I enjoy every minute I have with my children.
Well, not the minutes they’re cranky, of course. I could live without those. And as for the minutes I share with them at 3 a.m. when they wake up crying or sick … yeah, those aren’t on the top of my list either. I realize the importance of being there for them in those moments, so I will always jump out of bed when I hear them crying. I just won’t enjoy it.
And I don’t care a great deal for the minutes they misbehave or ignore me, which don’t occur often but, hey, they’re kids.
OK, so I don’t enjoy every minute I have with my children, but I wouldn’t trade them for anything. I give them all that I am and everything I have because I don’t want them to relive my childhood.
I grew up fatherless. Not in a literal sense, mind you. A man obviously fathered me. But I grew up fatherless in a physical and emotional sense. He simply wasn’t part of my everyday life.
I grew up in Gaithersburg, Md., the third of four children. We were raised by a single mother who worked harder than anyone I have ever known to give her children a decent upbringing. She was my mother and my father, and did a wonderful job playing a bad hand.

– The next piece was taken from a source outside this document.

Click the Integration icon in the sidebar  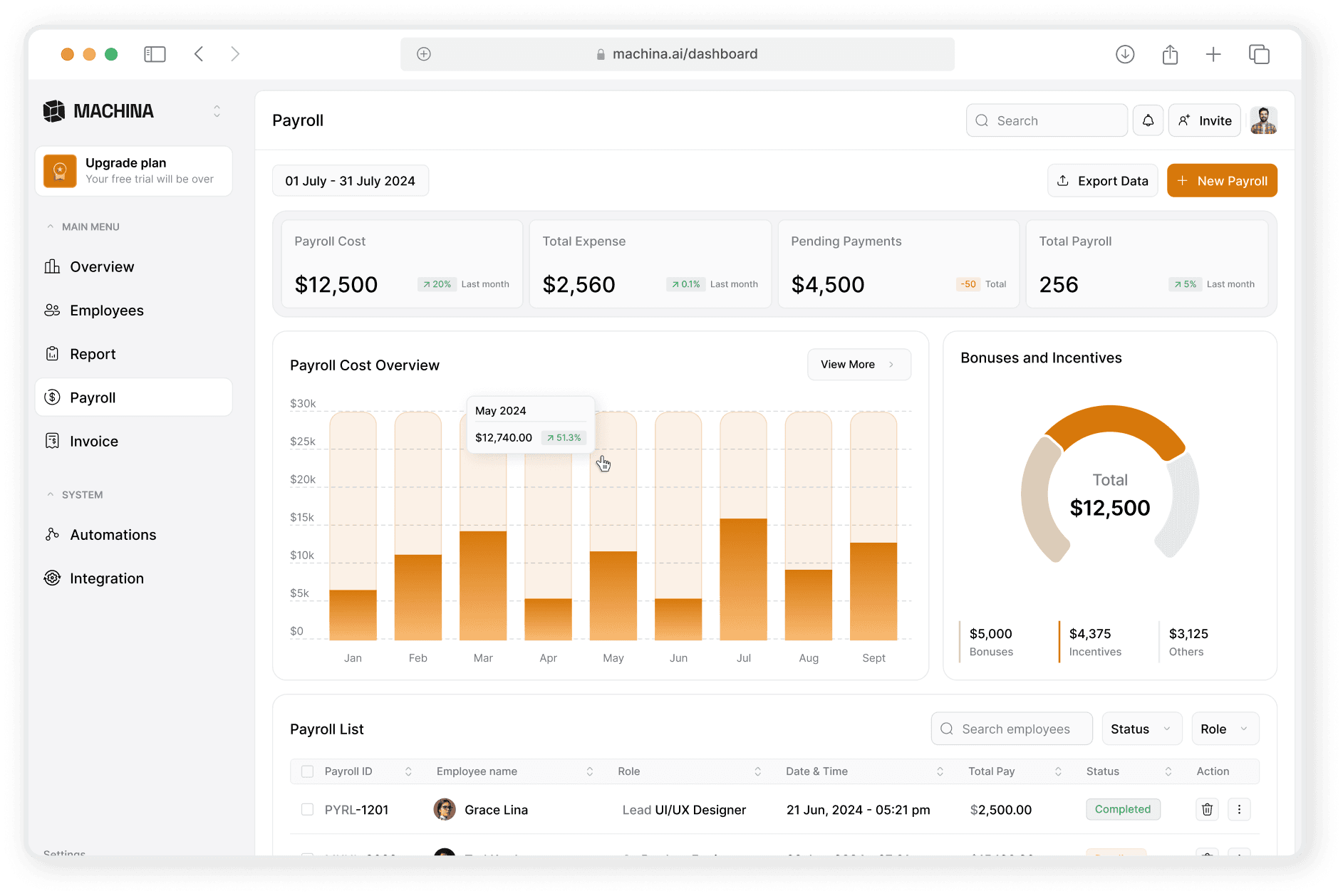tap(52, 578)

I would be lying if I said I grew up without a father unscathed. But that doesn’t mean my children have to. They don’t. They have me.

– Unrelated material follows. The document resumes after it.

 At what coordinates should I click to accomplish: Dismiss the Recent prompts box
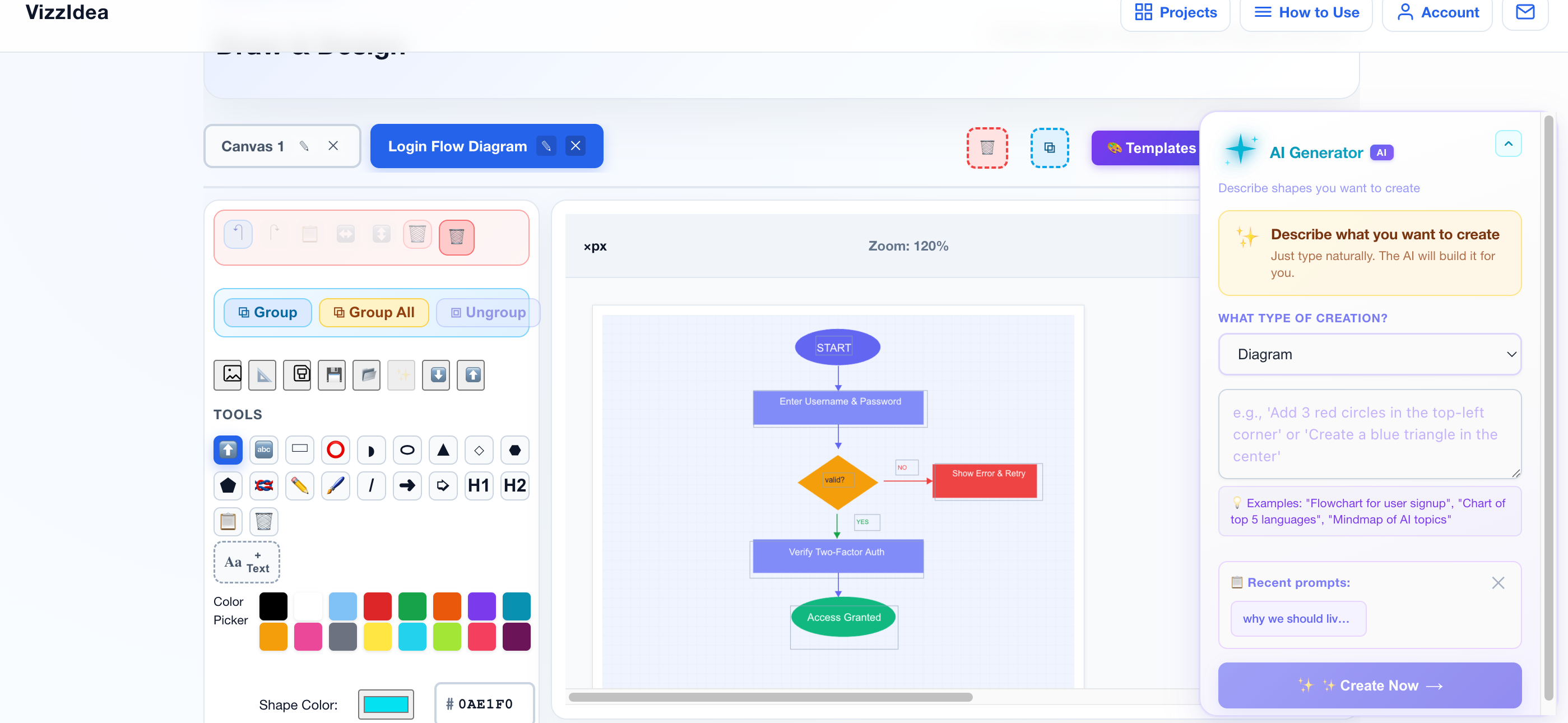(x=1497, y=582)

And not just me one weekend a month. Or once every three days. Or as a signature on a birthday card and a voice over the phone.
They have me when they are cranky.
They have me when they wake up at 3 a.m. with a raging fever.

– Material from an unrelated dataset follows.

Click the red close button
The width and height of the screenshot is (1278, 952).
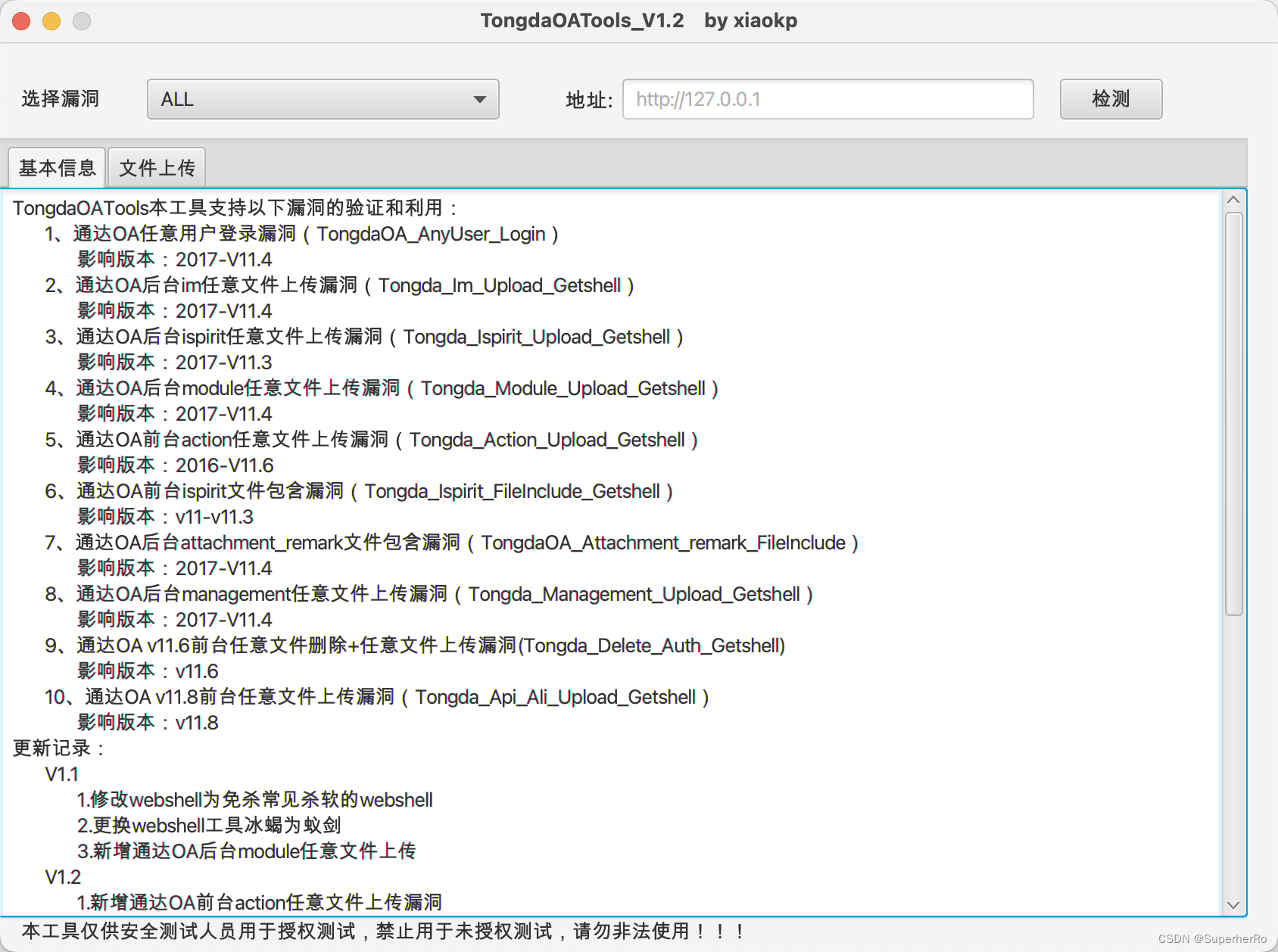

They have me when they misbehave.
When Celeste and Gavin are adults, they will not say they grew up fatherless. They will say they grew up with me and my wife in a happy home.
The words you read here are the stories of their lives, the ones they will tell their own children. And through their stories, you’ll see how I try to make up for them what I didn’t have as a child. I try to write regularly, but life sometimes intervenes and I find myself without enough time to write. So I don’t. I’d rather spend those moments actively engaged in their lives than writing about it.
I won’t lecture you about how you need to be a great father, but I will show you how great it is to be an engaged father. I hope you will see how valuable you are to your children, and how much they need you as their father. They need you as much as mine need me.
You can give them nothing more valuable.